Put the lines from the start of the entries through the line containing "Philadelphia [172, 1147]" into a JSON list of strings, one string per line, with blank lines skipped. Leave the pictures out of the answer.

[Entries on target coordinates]
** Begin **

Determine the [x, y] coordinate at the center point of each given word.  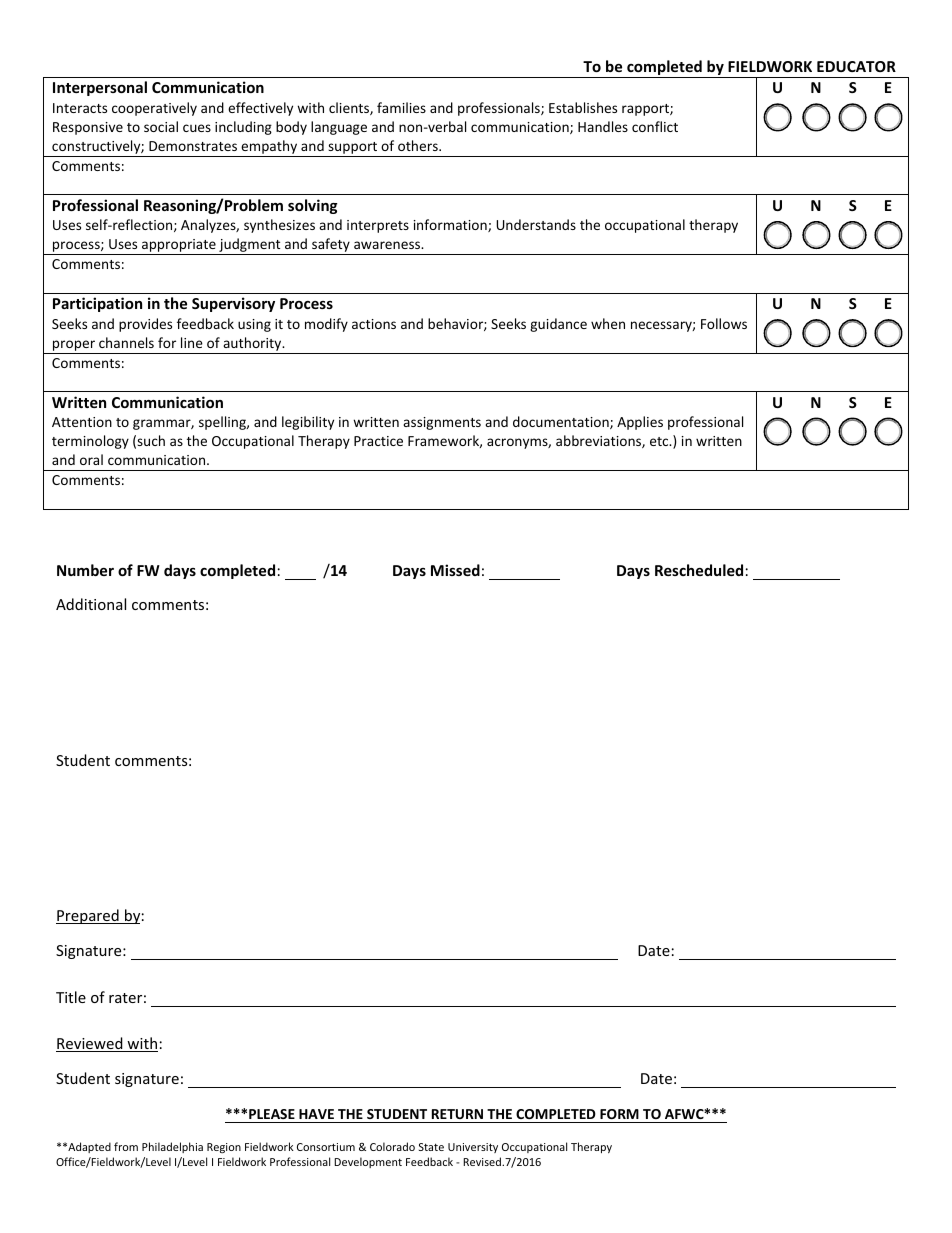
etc [660, 441]
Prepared [88, 916]
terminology [90, 442]
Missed [455, 570]
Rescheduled [699, 570]
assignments [442, 423]
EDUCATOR [856, 66]
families [401, 107]
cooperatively [154, 109]
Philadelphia [172, 1147]
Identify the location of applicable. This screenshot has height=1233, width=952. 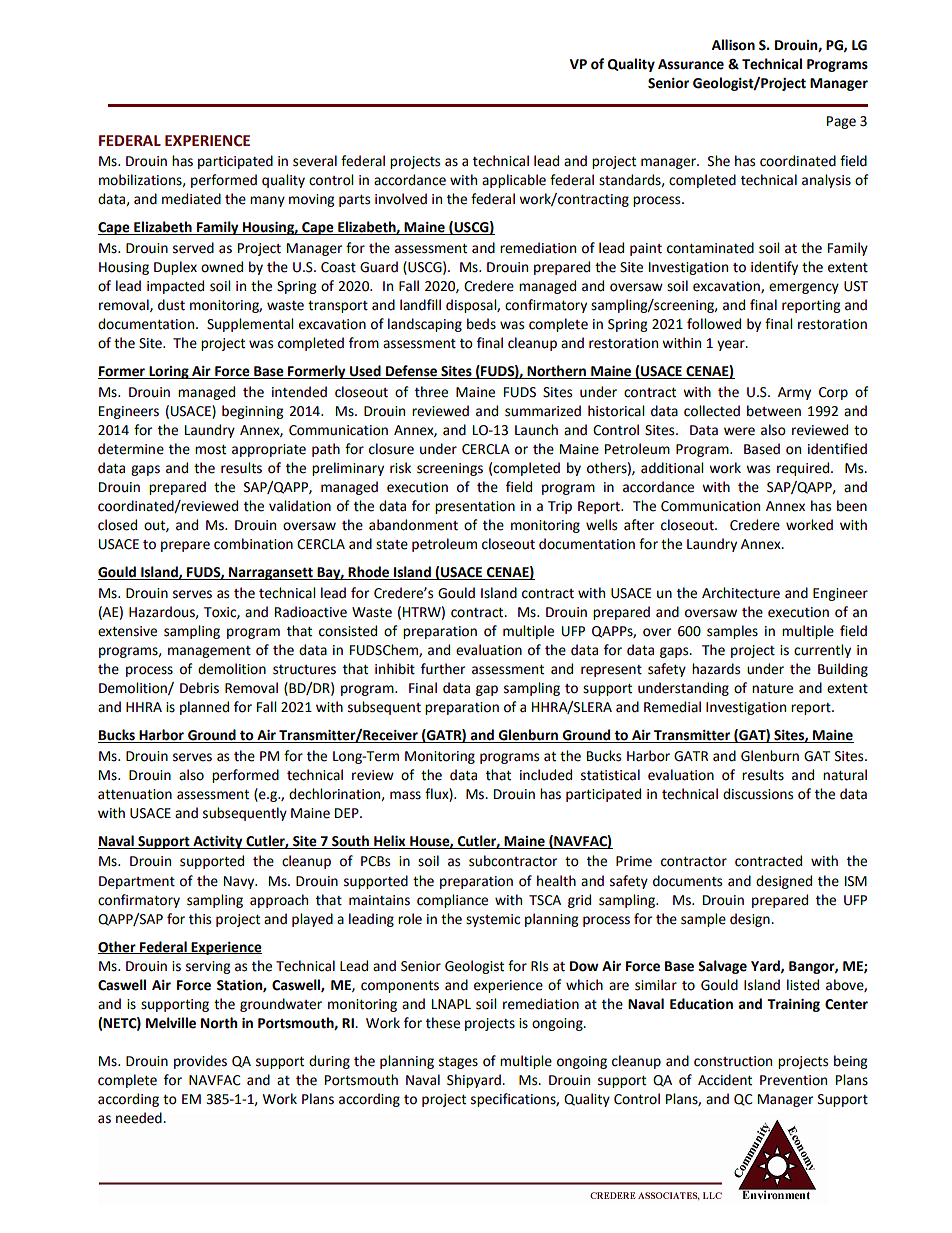
(514, 181).
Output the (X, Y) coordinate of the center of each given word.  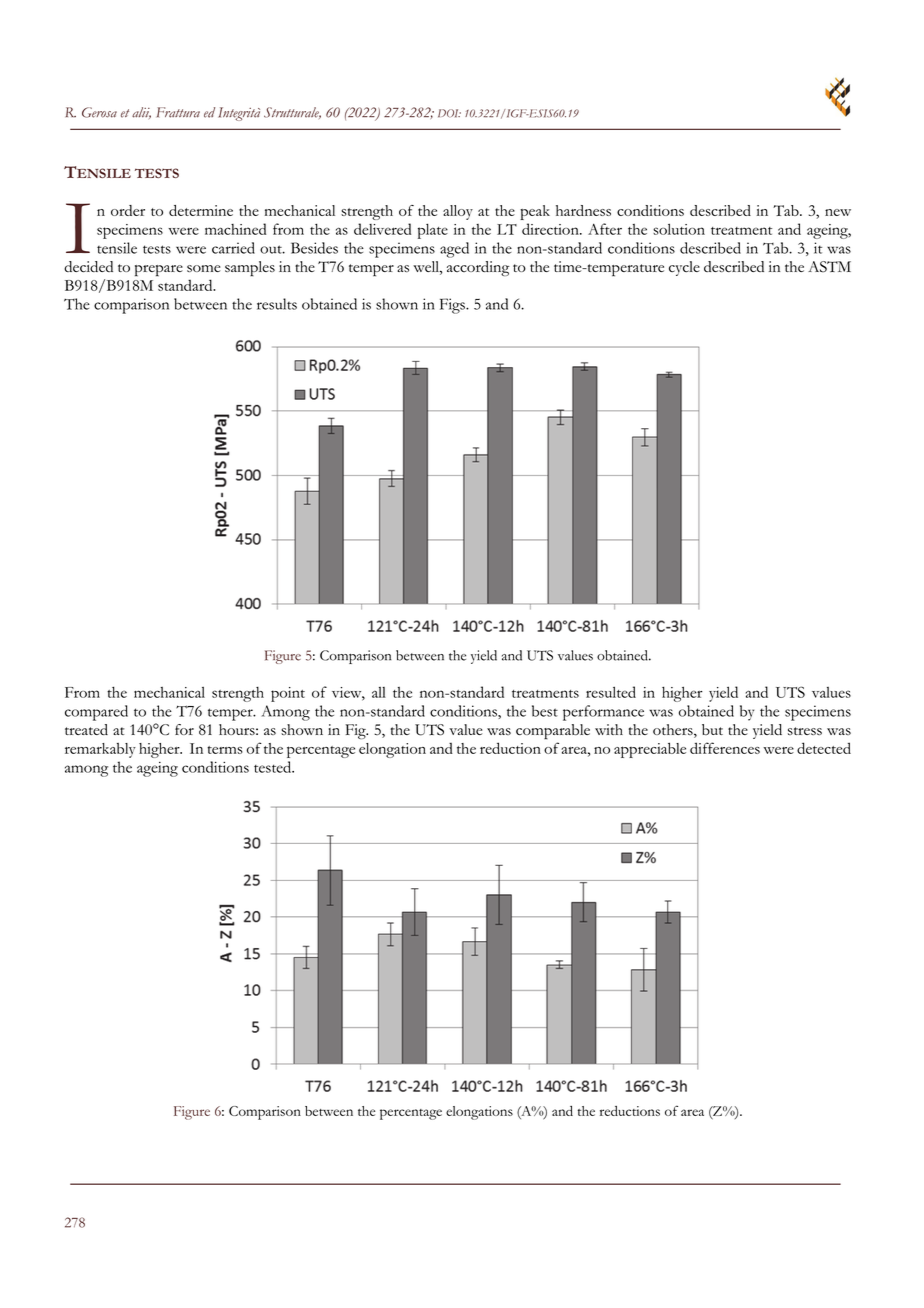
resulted (611, 692)
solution (679, 229)
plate (433, 231)
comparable (553, 732)
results (277, 304)
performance (603, 713)
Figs (453, 306)
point (288, 694)
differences (725, 748)
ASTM (829, 267)
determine (201, 210)
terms (225, 750)
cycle (684, 268)
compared (96, 713)
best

** End **

:: FINISHED EXERCISE ::
[
  "Determine the [x, y] coordinate at the center point of each given word.  ",
  "etc [660, 441]",
  "Prepared [88, 916]",
  "terminology [90, 442]",
  "Missed [455, 570]",
  "Rescheduled [699, 570]",
  "assignments [442, 423]",
  "EDUCATOR [856, 66]",
  "families [401, 107]",
  "cooperatively [154, 109]",
  "Philadelphia [172, 1147]"
]